Enterprise-grade IT service level agreement for startups

Every business that uses third-party IT outsourcing services understands the importance of signing Service Level Agreements or SLAs with their IT service provider. IT Svit, being one of the leaders of the IT outsourcing market in Ukraine and one of the top 10 Managed Service Providers worldwide, clearly understands the importance of service level agreement for IT services. Over 10 years and more than 500 DevOps projects have given us significant experience with providing remote Amazon web services management and customer support on other cloud platforms.

AWS service level agreement for a fraction of costs

As AWS is the most popular cloud platform worldwide, we have the biggest expertise working with it.
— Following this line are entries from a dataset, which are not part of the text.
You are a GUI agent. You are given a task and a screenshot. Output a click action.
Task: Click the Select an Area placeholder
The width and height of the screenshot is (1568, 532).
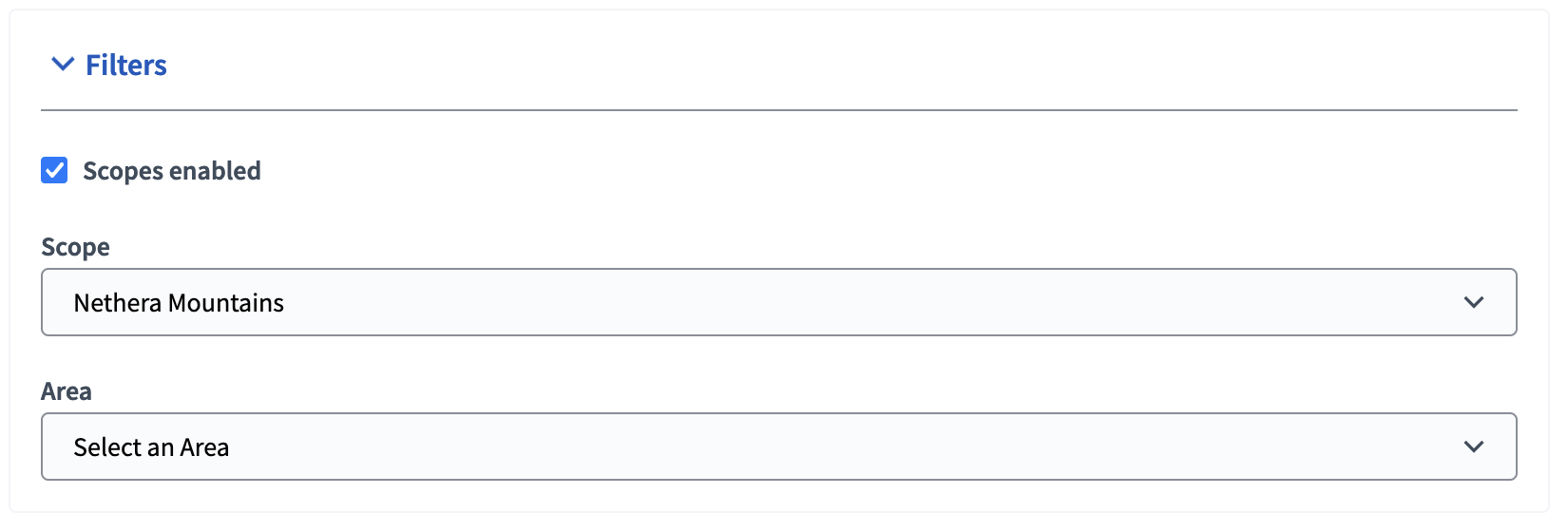click(x=151, y=447)
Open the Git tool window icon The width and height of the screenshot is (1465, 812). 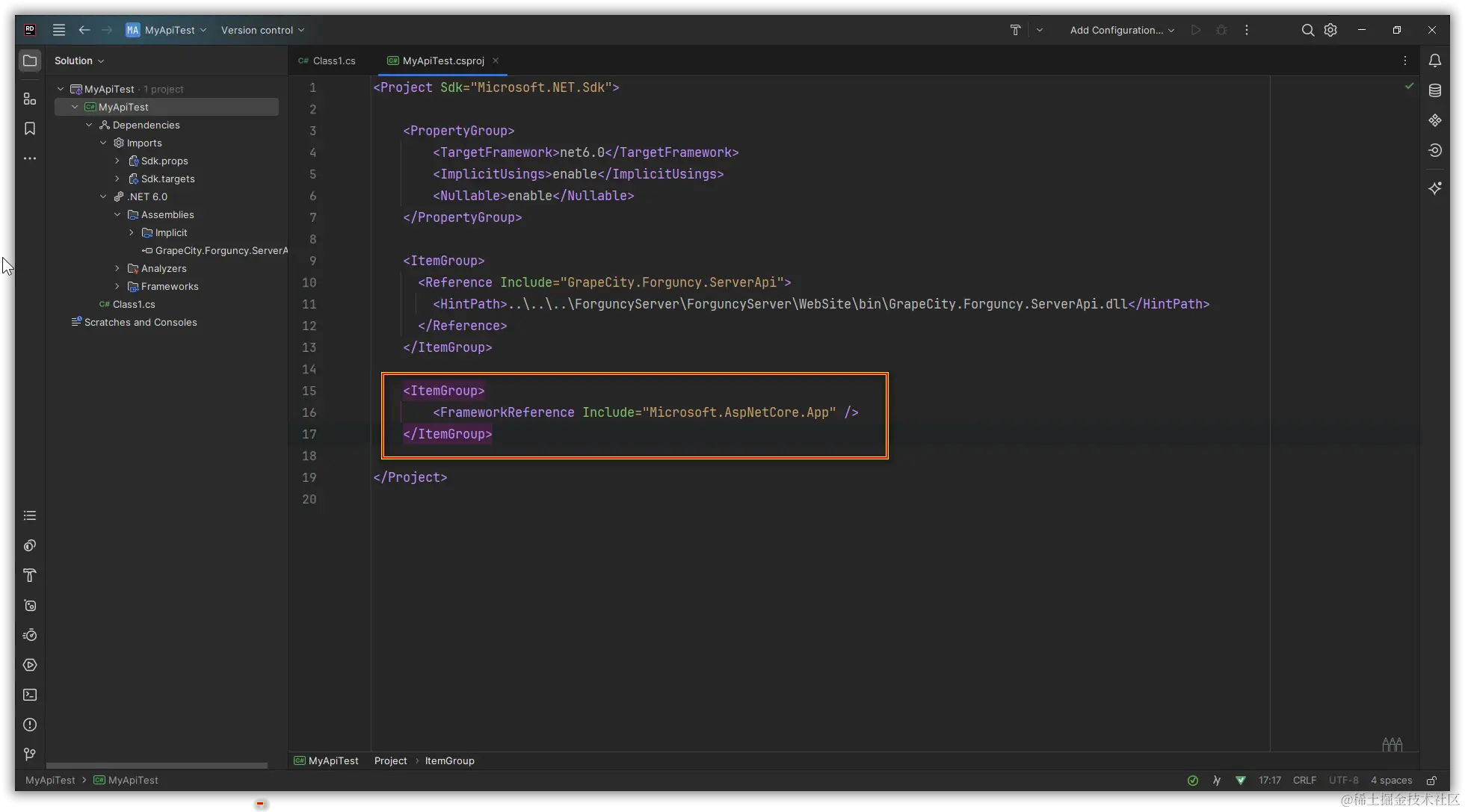(30, 754)
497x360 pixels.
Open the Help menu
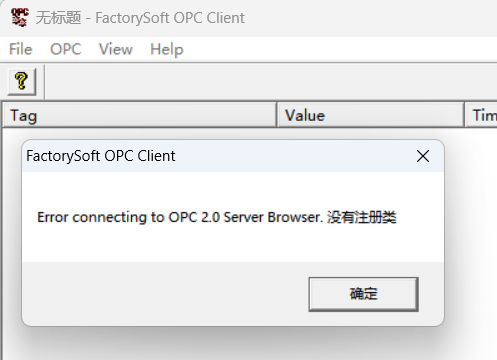[167, 50]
IT Svit provides all the range of products and features from Amazon Web Services, from IaaS deployment to PaaS support and SaaS management. We do it on behalf of the customer and guarantee stable uptime for any project or product deployed to AWS and managed by IT Svit under our SLA — and it costs much less than ordering these services directly from AWS.

No service credits, as there are no caps on our service levels

The key component of any SLA is the description of the metrics that ensure the efficiency and completeness of the services provided, including the guaranteed service levels, service caps, and applicable service credits. When working with IT Svit, you get no service caps, as we concentrate on proactively removing bottlenecks to minimize possible performance issues and optimizing the infrastructure to reduce the numbers of incidents.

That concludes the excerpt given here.